▽

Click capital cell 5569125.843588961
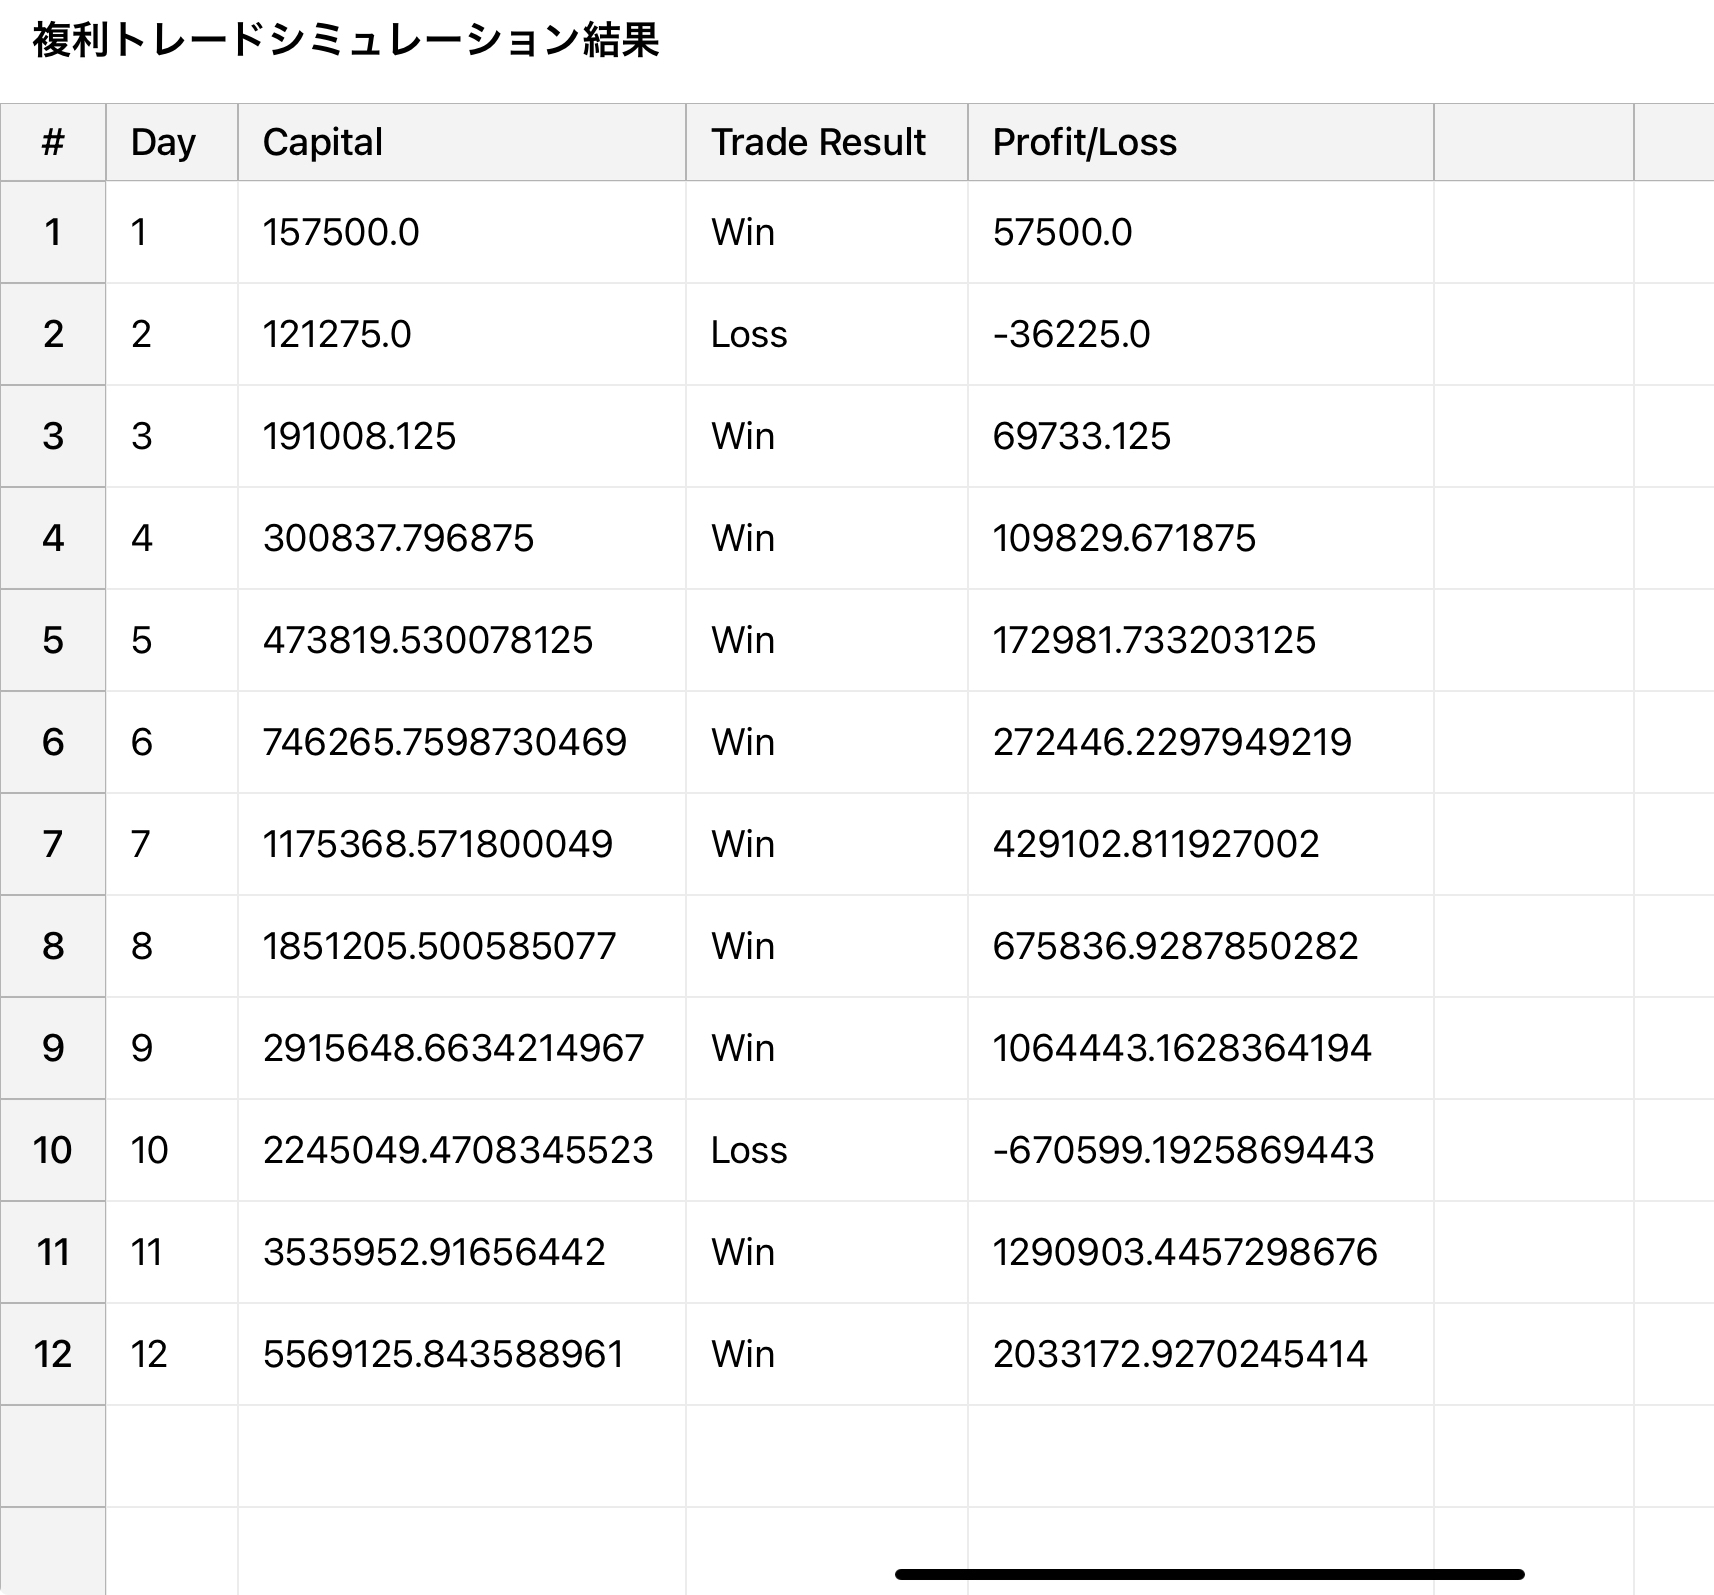click(x=443, y=1354)
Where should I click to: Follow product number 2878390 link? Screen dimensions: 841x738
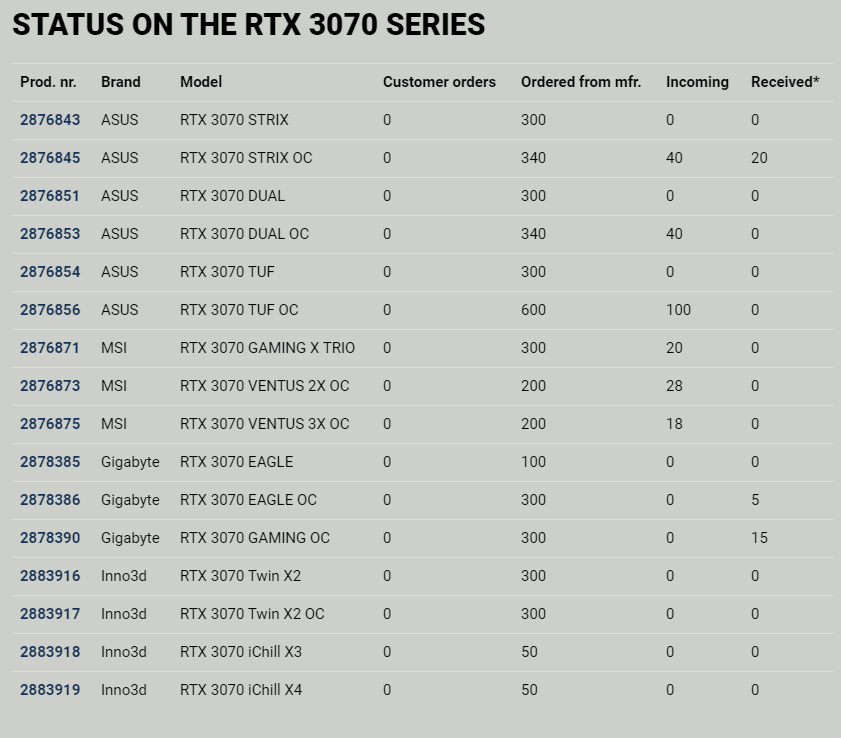[x=50, y=538]
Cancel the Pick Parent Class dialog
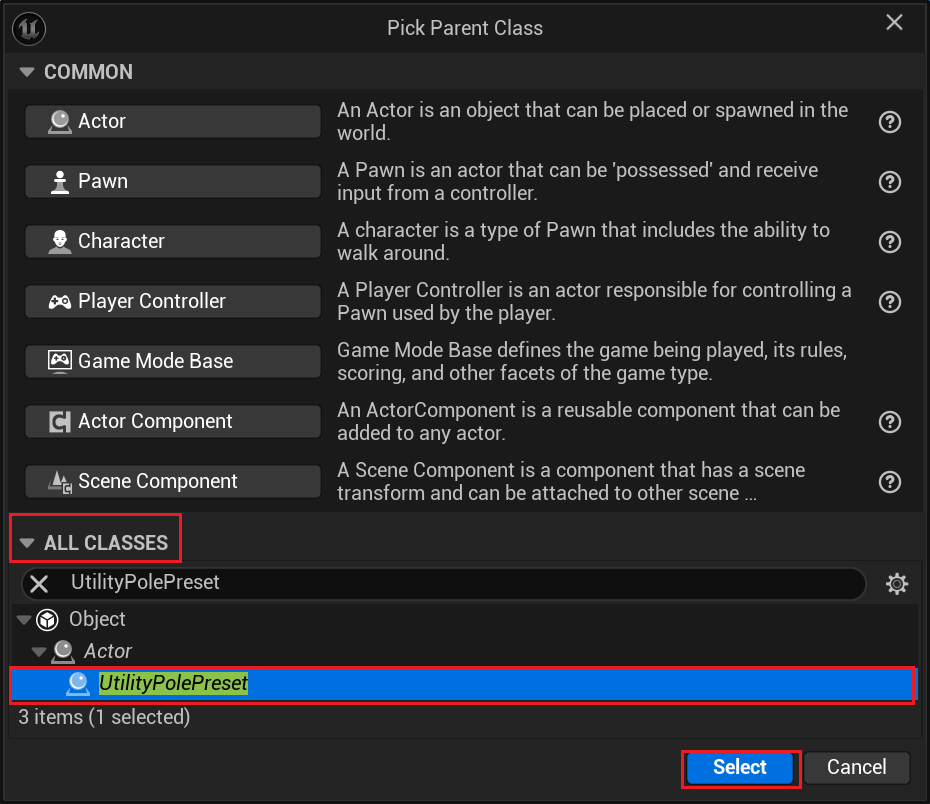The height and width of the screenshot is (804, 930). point(856,768)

△

**Task goal**
Pictures aside, reproduce all of the material above without alteration.

**Answer space**
Click capital cell 5569125.843588961
click(x=443, y=1354)
Where should I click to: Follow product number 2878390 link? Screen dimensions: 841x738
[x=50, y=538]
Cancel the Pick Parent Class dialog
The height and width of the screenshot is (804, 930). point(856,768)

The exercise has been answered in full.